• _Task statement_
Copy the lines starting at the one containing "Where should I click to: Expand" and ending at the last line, swapping "folder" for "directory" and leaving everything else as it is.

---- Raw data

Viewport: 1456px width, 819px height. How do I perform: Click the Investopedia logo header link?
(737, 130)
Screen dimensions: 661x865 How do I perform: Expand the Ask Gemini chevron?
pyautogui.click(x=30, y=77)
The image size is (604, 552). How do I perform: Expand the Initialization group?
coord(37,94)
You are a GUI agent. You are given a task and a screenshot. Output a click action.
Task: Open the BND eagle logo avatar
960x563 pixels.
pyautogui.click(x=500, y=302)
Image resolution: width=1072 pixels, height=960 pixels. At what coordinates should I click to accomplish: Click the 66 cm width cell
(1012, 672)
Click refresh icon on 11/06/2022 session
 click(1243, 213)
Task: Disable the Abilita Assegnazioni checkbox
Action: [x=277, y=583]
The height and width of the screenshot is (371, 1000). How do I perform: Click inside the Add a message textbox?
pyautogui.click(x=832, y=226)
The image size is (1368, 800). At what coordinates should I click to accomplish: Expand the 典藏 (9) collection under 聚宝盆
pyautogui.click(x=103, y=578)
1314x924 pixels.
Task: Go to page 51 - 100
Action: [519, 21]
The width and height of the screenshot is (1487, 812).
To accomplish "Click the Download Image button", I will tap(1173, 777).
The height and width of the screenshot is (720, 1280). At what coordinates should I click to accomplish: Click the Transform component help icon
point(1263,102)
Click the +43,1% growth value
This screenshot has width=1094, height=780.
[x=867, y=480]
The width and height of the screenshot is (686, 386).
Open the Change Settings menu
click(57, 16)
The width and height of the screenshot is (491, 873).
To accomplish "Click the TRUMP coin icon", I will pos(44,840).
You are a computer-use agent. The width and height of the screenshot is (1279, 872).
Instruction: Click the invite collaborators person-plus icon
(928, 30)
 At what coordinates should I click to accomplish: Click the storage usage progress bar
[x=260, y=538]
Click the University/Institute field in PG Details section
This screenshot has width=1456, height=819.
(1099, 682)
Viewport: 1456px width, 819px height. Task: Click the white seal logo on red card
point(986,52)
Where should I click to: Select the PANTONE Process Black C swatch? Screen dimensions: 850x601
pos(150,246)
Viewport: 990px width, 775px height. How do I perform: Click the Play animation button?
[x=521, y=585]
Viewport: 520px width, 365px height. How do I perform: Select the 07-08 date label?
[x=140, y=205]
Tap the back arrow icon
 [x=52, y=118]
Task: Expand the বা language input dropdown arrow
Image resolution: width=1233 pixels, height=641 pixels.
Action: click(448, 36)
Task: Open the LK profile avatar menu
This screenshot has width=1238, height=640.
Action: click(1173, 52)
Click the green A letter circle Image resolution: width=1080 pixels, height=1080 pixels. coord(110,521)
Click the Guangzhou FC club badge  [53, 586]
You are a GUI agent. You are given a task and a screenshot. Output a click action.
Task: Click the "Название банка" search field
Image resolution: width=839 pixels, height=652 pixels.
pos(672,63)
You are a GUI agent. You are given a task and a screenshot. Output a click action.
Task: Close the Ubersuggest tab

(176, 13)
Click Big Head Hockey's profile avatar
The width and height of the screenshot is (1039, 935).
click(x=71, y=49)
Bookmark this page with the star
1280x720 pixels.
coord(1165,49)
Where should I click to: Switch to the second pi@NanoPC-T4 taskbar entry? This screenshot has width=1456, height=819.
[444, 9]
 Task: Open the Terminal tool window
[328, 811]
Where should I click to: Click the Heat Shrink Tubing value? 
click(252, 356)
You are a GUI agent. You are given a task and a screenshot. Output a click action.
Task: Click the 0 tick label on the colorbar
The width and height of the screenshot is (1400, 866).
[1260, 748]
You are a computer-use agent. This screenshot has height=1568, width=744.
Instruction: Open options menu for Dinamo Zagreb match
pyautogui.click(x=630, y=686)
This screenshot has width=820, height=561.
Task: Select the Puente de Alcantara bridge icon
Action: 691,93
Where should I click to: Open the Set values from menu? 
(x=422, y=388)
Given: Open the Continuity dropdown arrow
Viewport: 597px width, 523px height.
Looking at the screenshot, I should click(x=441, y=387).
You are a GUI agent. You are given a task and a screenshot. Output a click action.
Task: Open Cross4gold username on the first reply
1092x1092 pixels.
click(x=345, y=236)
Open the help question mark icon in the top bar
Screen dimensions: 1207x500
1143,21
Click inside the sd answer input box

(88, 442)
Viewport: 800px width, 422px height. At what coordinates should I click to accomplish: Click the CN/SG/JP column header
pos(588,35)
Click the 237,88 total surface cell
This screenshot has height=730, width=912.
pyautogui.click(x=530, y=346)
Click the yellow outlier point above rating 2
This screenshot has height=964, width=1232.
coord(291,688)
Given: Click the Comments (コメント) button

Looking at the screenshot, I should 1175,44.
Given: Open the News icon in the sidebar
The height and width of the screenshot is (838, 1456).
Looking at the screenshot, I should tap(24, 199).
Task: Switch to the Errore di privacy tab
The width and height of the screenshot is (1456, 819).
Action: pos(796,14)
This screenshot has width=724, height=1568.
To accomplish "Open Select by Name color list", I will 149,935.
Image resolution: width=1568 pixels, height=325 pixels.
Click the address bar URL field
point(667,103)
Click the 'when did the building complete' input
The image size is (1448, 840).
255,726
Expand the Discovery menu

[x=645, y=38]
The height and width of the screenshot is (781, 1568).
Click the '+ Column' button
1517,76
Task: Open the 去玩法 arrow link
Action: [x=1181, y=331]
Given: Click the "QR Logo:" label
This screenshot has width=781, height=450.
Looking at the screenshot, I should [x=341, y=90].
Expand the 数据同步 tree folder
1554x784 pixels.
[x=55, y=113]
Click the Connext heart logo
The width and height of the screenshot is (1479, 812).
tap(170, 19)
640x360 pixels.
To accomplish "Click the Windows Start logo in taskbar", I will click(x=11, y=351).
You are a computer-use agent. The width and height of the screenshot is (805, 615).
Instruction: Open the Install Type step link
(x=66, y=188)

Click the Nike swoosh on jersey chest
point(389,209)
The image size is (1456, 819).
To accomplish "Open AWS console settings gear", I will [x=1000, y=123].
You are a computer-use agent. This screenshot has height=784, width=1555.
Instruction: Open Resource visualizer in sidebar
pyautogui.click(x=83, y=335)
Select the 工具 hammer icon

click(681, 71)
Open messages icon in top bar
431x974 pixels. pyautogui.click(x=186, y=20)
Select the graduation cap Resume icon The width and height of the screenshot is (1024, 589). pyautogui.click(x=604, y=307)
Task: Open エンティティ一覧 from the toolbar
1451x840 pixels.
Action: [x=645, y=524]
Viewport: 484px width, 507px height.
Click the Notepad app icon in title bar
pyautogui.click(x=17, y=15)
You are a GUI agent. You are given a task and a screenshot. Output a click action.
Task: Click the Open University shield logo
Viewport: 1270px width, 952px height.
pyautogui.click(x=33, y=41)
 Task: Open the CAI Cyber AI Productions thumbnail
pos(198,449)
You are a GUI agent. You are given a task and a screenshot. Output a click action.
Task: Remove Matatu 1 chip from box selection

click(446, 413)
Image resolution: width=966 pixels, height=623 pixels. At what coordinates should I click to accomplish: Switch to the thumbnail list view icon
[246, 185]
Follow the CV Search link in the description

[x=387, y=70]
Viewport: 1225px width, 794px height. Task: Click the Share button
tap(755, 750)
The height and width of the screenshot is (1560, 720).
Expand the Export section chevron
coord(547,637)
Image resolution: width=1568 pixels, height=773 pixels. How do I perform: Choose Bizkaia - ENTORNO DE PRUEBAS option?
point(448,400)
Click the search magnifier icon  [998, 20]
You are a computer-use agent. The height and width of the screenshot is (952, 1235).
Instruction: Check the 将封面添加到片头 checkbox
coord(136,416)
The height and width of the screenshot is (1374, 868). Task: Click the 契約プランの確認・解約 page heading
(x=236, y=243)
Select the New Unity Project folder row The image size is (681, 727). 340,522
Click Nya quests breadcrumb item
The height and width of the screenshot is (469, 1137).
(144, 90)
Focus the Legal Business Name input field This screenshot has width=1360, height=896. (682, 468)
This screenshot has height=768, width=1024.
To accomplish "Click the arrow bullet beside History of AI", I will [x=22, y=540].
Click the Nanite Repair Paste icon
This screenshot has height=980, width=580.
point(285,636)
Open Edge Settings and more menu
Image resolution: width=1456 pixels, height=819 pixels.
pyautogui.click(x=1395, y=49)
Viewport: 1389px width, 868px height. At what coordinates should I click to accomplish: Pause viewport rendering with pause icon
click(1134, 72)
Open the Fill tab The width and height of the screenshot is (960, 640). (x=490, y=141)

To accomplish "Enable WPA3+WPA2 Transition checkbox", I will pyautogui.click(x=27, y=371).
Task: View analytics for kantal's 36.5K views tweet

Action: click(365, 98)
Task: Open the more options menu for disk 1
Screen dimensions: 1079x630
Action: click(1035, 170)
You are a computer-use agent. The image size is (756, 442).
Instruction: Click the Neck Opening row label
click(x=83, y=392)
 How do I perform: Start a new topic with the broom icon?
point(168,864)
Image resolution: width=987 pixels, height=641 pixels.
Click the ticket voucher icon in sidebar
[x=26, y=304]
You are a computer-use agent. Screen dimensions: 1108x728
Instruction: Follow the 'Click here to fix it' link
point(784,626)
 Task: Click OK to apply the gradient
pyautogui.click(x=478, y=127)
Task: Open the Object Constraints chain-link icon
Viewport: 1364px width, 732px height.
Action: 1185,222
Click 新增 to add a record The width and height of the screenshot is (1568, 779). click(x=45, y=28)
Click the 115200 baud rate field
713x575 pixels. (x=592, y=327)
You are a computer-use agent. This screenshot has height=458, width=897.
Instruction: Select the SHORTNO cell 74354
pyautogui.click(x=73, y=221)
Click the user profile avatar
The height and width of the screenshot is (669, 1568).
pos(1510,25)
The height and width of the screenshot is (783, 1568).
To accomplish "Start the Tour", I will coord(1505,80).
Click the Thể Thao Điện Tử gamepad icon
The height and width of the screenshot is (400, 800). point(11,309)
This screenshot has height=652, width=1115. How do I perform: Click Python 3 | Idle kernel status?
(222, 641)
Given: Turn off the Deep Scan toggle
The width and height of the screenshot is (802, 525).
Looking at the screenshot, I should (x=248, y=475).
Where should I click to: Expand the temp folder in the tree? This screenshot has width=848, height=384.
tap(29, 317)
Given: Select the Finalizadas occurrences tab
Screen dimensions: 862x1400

--------

• _Written solution_
Where should I click to: Expand the temp directory in the tree? This screenshot has width=848, height=384.
tap(29, 317)
Given: Select the Finalizadas occurrences tab
Screen dimensions: 862x1400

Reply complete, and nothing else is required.